■ **Try it**:
Each line of the records that holds the word "Click" should be copied out.

■ **Data shown**:

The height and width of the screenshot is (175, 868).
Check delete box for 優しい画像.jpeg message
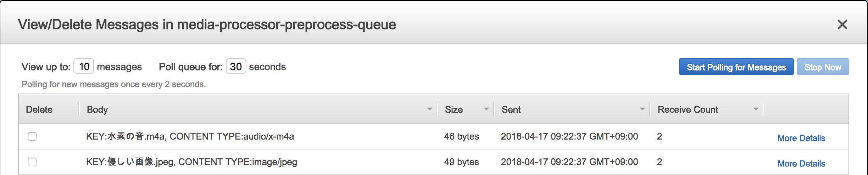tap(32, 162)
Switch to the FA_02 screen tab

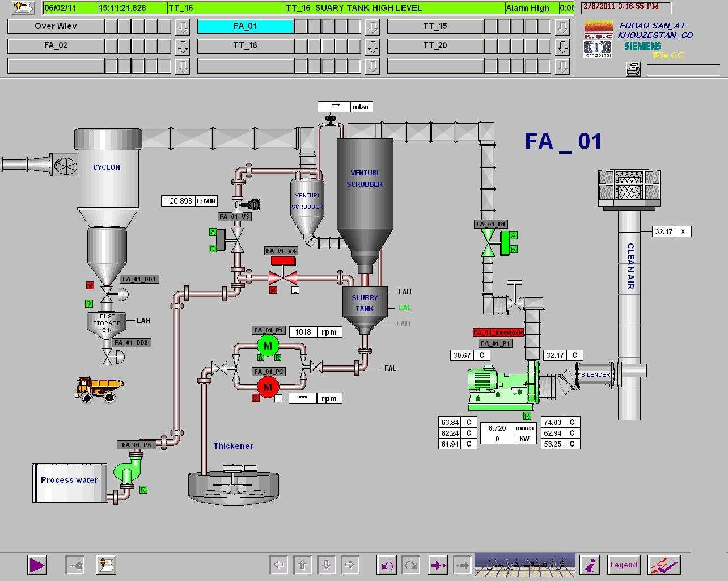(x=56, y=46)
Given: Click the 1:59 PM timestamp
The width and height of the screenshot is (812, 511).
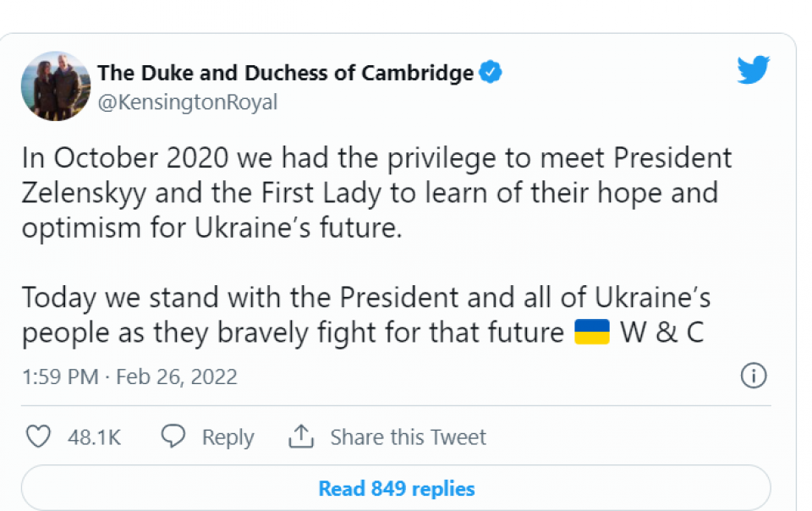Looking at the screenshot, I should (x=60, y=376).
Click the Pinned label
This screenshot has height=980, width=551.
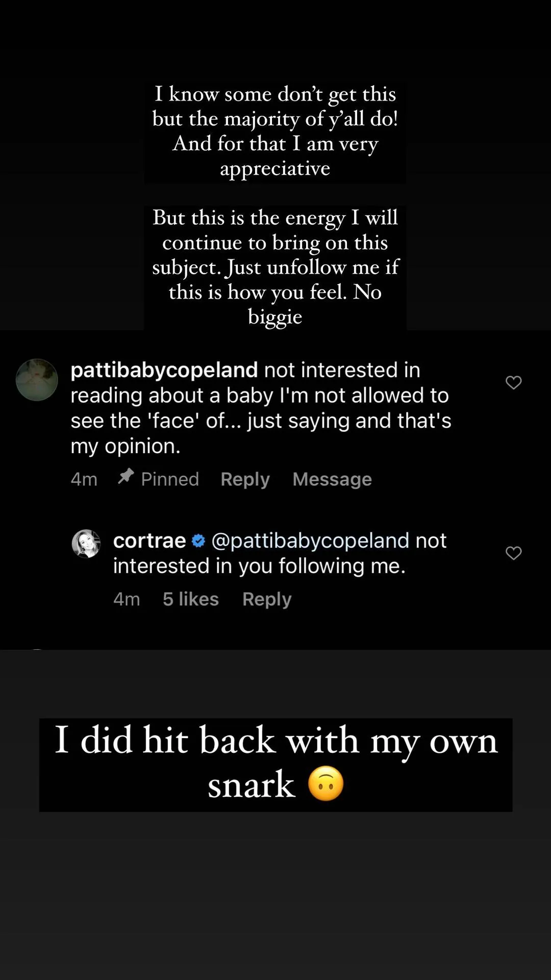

■ **Solution**:
Given: Click the 1:59 PM timestamp
Click the Pinned label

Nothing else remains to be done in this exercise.